TASK DATA ->
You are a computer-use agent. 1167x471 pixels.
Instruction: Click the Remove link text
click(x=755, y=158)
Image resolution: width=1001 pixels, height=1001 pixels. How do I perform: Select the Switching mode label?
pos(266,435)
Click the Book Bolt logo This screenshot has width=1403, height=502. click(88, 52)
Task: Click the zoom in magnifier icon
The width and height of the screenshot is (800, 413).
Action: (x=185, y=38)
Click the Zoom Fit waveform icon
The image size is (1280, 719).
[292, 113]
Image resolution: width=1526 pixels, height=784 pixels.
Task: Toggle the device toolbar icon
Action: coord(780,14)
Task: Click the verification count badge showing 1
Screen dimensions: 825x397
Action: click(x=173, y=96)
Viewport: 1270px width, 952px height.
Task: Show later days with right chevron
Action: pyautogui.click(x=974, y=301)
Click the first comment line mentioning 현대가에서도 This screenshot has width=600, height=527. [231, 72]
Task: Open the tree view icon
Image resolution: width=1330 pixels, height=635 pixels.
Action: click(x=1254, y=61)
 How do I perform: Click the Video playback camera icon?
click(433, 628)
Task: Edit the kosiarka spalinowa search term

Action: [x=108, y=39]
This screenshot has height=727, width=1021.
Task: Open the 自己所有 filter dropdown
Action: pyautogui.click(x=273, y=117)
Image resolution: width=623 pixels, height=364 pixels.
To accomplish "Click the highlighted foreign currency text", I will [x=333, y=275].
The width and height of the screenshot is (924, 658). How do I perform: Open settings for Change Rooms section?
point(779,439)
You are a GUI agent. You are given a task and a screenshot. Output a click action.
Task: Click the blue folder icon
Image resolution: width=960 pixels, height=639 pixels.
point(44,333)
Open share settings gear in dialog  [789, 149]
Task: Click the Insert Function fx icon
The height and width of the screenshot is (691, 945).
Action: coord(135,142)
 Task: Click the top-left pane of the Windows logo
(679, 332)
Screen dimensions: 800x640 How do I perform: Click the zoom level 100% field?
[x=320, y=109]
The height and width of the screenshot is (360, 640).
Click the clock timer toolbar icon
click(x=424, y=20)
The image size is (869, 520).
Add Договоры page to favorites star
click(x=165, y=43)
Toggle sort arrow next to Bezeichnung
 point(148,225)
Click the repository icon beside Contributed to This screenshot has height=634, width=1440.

SHORT TASK ->
Copy the part of the material that opens with the line containing "Task: Edit the kosiarka spalinowa search term" and closes with the line containing "will [x=333, y=275].", keeping every line exactly as it stands.

FINISHED TASK ->
Task: Edit the kosiarka spalinowa search term

Action: [x=108, y=39]
This screenshot has height=727, width=1021.
Task: Open the 自己所有 filter dropdown
Action: pyautogui.click(x=273, y=117)
Image resolution: width=623 pixels, height=364 pixels.
To accomplish "Click the highlighted foreign currency text", I will [x=333, y=275].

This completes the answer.